Methods:: Brown Norway rats (275-300 g), whose RGCs had been retrogradely labeled with 2% fluorogold from both superior colliculi, were surgically implanted with osmotic minipumps delivering 10^-7 M (n=5), 10^-9 M (n=3) or 10^-11 M (n=3) ET-1 to the optic nerve approx. 1 mm behind one globe while the other eye served as a control. Animals were sacrificed after 21 days of ET-1 delivery. The retinas were whole-mounted for estimates of RGC survival and the optic nerves removed for Western immunoblot analysis using a polyclonal antibody. The blots were also stained for beta-actin to normalize the densitometric measurements to adjust for uneven protein loading. In another group of animals (n=2) optic nerves used for immunohistochemistry using confocal microscopy. Cryostated coronal optic nerve sections (20 µm) were double-labeled with antibodies against ETB and glial fibrillary acidic protein (GFAP). RGC survival estimates were made with fluorescent micrographs taken at 1, 2, and 3 mm from the optic nerve head in each quadrant.

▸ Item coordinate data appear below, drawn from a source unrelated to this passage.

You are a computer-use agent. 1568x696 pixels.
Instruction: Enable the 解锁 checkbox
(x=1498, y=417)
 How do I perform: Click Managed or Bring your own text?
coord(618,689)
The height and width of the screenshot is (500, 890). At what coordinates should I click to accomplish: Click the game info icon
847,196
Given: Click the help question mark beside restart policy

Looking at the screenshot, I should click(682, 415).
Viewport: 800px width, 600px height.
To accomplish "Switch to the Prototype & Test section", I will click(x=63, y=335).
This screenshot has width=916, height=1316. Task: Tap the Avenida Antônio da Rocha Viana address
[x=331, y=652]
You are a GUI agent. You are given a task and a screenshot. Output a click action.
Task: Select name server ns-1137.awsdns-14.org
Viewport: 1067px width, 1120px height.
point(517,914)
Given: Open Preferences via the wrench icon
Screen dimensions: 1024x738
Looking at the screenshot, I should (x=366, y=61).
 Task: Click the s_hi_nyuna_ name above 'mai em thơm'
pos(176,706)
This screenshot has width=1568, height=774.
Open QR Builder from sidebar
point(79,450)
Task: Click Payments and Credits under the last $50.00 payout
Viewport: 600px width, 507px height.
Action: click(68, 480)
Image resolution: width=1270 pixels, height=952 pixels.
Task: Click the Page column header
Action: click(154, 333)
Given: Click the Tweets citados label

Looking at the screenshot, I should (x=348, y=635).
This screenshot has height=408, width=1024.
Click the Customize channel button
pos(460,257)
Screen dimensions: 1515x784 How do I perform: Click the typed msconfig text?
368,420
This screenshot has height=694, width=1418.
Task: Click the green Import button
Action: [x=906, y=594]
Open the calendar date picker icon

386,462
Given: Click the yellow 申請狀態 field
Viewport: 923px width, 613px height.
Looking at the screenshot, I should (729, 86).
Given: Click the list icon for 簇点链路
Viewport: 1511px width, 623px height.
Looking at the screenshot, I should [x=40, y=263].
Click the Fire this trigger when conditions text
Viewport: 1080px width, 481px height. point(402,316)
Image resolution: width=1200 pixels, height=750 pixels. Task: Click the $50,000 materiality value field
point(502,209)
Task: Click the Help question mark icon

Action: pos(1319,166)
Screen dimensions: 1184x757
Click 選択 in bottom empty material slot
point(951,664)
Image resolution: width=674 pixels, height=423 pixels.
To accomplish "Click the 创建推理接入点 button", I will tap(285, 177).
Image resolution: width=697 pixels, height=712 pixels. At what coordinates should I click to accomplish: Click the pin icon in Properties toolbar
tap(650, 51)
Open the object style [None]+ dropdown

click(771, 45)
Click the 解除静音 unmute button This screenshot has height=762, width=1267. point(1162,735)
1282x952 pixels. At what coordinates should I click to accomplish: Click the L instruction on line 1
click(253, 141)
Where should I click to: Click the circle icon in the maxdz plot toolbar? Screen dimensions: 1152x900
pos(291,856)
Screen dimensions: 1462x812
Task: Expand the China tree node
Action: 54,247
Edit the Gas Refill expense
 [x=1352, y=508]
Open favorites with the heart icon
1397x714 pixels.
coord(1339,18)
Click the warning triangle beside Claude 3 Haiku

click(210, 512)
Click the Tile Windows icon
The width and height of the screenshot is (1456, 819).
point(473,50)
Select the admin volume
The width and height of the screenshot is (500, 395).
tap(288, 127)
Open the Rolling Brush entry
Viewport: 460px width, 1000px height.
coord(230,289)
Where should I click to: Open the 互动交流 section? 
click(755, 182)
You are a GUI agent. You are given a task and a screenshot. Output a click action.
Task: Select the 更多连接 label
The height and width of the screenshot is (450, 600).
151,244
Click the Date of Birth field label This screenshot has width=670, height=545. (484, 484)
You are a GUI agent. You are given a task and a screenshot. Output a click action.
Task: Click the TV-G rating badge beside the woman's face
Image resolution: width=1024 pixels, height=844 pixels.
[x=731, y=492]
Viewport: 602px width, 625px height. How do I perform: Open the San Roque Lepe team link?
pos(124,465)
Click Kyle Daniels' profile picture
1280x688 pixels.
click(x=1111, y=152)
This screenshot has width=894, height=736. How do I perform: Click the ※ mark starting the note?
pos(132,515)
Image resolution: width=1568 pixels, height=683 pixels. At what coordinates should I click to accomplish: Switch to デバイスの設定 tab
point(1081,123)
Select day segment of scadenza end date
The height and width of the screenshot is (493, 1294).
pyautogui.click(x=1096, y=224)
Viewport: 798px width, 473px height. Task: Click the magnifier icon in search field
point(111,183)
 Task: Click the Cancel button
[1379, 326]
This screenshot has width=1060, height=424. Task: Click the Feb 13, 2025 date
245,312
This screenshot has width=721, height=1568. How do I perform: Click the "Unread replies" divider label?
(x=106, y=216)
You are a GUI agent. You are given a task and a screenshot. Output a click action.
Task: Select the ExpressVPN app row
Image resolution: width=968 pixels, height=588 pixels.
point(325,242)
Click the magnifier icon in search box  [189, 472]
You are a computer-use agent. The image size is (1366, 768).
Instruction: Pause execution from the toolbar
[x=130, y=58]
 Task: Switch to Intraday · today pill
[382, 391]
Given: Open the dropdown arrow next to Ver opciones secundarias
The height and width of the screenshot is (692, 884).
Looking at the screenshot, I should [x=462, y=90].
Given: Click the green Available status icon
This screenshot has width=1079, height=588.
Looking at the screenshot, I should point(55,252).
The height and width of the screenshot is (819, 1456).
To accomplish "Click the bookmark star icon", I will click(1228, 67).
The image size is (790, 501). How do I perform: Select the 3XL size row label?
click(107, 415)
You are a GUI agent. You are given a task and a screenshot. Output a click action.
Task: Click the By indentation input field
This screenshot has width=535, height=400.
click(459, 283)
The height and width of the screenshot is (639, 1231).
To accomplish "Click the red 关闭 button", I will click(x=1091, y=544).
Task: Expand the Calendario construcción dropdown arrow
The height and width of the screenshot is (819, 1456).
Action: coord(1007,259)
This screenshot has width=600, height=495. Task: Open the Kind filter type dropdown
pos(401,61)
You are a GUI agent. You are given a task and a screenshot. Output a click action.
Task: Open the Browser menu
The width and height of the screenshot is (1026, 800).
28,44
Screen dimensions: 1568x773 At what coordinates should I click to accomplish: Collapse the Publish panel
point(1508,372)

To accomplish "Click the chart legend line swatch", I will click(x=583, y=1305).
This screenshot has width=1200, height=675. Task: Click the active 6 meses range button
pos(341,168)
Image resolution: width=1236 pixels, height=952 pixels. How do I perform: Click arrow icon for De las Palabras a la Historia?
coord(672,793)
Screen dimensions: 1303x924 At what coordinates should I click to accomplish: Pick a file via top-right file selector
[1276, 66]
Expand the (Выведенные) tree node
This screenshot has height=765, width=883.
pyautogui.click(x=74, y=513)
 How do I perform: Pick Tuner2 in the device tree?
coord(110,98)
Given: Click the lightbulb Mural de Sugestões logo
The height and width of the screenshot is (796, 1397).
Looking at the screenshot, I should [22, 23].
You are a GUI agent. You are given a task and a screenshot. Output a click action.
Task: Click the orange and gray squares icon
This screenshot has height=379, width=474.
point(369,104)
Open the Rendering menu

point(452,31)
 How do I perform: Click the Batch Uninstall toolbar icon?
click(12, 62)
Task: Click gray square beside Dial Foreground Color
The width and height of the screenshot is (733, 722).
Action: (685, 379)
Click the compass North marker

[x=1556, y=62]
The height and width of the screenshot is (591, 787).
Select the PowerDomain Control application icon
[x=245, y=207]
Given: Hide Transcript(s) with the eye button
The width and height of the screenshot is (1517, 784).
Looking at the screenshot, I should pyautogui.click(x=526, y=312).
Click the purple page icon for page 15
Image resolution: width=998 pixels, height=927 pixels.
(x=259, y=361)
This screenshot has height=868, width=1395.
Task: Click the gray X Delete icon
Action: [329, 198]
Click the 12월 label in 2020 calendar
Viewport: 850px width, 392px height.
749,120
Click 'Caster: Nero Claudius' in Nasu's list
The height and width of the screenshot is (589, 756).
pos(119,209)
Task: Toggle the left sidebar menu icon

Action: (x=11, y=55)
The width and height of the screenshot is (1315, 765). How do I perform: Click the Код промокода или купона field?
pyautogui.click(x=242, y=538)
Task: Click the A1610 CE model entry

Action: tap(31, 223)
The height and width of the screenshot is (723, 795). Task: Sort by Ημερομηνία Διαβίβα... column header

Results:: ETB receptor expression was higher in the experimental eye compared to the fellow control eye in 8 (73%) of the 11 animals with a mean (+ SD) increase of 29.8 (+ 34.8)% in the densitometric analyses of western immunoblots. As expected, the experimental nerves showed stronger labeling for ETB in the experimental eyes compared to control eyes with ETB-positive cells almost completely co-localizing with GFAP-positive cells indicating that ETB receptor upregulation occurs in optic nerve astrocytes. There was a weak inverse relationship between RGC survival and increase in ETB receptor expression (r²=0.51).

Conclusions:: There is an upregulation of ETB receptor expression in optic nerve astrocytes in ET-1 induced chronic optic neuropathy causing RGC loss.